Cash Flows from Investing Activities

Net cash flow provided by investing activities was $114,000 for the year ended August 31, 2011. This was due to the release of restricted cash required as part of the Company’s self-insured worker’s compensation program by Florida SIGA and an increase in the sales of the Company’s investments during the year. These were offset by the Company’s purchase of equipment relating to its Distribution Operations segment.

Net cash flow used by investing activities was $1,032,000 for the year ended August 31, 2010. This was due to required repurchases of securities sold, not yet purchased and an increase in purchases of the Company’s investments not related to its short positions. This was offset by the release of restricted cash related to the liabilities for short sales and a reduction in the collateral requirement regarding the Company’s self-insured worker’s compensation program by Florida SIGA.

Cash Flows from Financing Activities

For the year ended August 31, 2011, net cash generated by financing activities was $791,000. This was due to the Company’s payment in fiscal 2011 of $228,000 in dividends on the Company’s preferred stock that had been in arrears and the increase in the Company’s bank overdraft in fiscal 2011, due to a higher volume of outstanding checks at year end. Additionally, the Company borrowed $1,000,000 in long term debt, which was used to partially pay down the Company’s revolving credit facility.

Cash used in financing activities for the year ended August 31, 2010 was $432,000 mainly due to the Company’s settlement of a capital lease obligation relating to the Deland Property.

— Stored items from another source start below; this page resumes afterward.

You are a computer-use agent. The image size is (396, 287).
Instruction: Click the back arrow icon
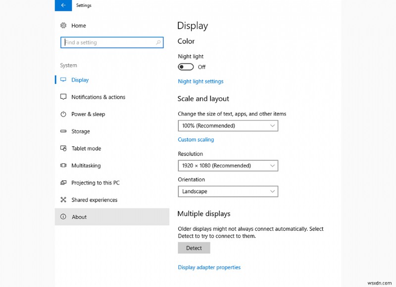point(63,5)
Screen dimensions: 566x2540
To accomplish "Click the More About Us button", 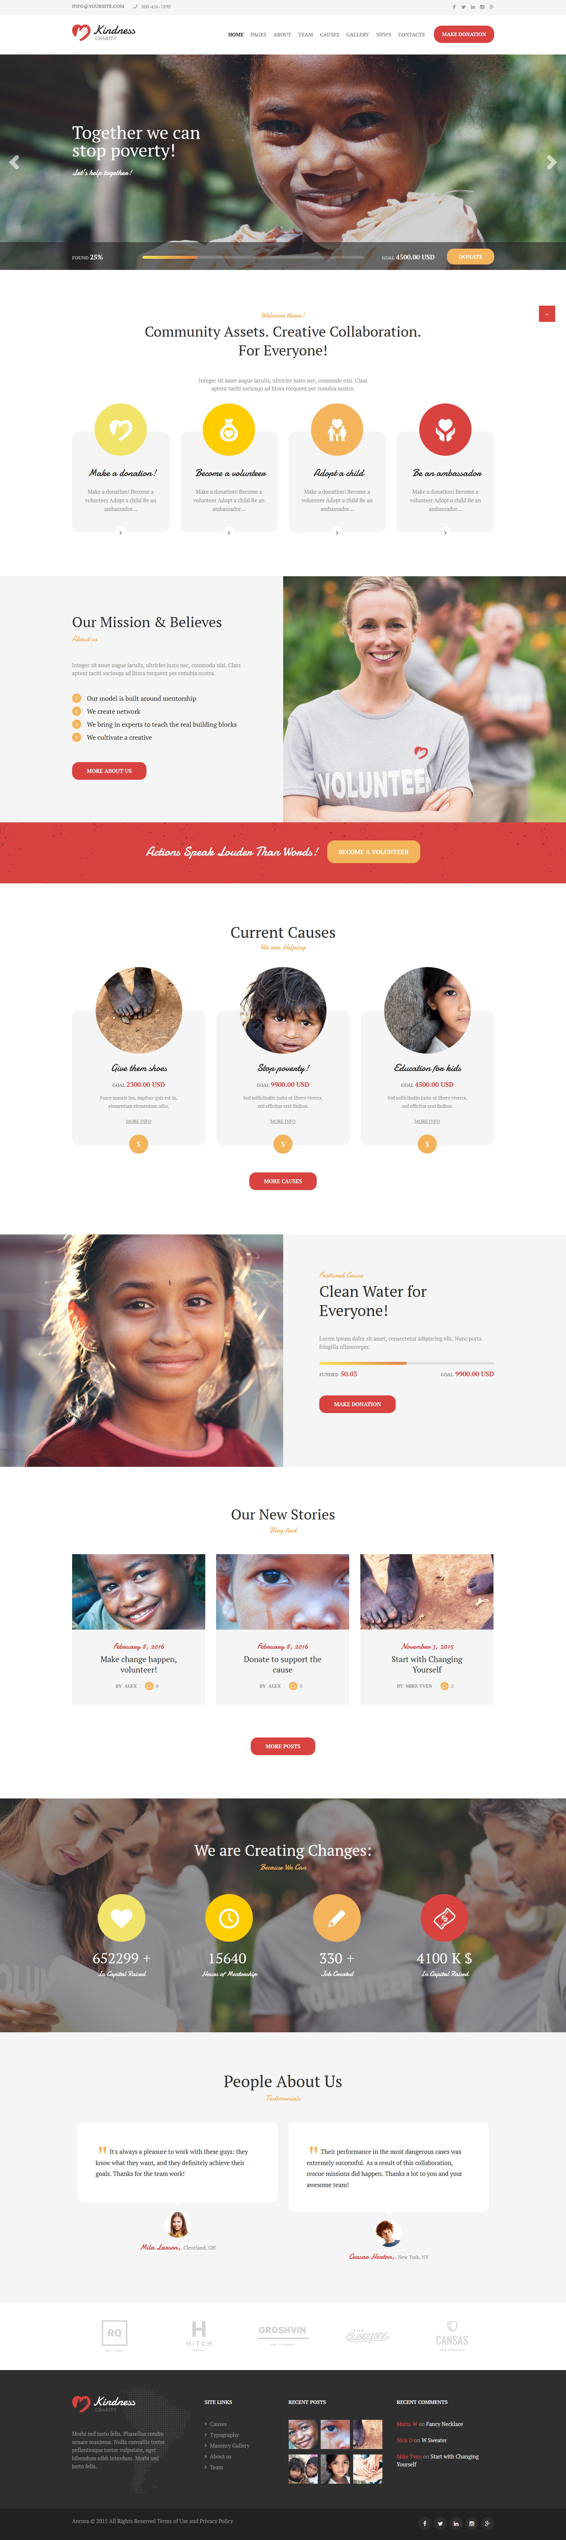I will [109, 771].
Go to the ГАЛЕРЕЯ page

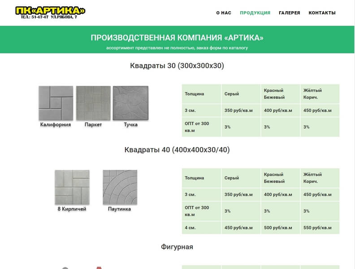pyautogui.click(x=290, y=13)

Off-Balance Sheet Arrangements

The Company has no off-balance sheet arrangements that are reasonably likely to have a current or future effect on the financial position, revenues, results of operations, liquidity or capital expenditures.

 

14


Contractual Financial Obligations

In addition to using cash flow from operations, the Company finances its operations through the issuance of debt, and previously by entering into leases. These financial obligations are recorded in accordance with accounting rules applicable to the underlying transactions, with the result that some are recorded as liabilities in the balance sheet while others are required to be disclosed in the Notes to the accompanying financial statements and Management’s Discussion and Analysis of Financial Condition and Results of Operations in the Annual Report on Form 10-K for the year ended August 31, 2011.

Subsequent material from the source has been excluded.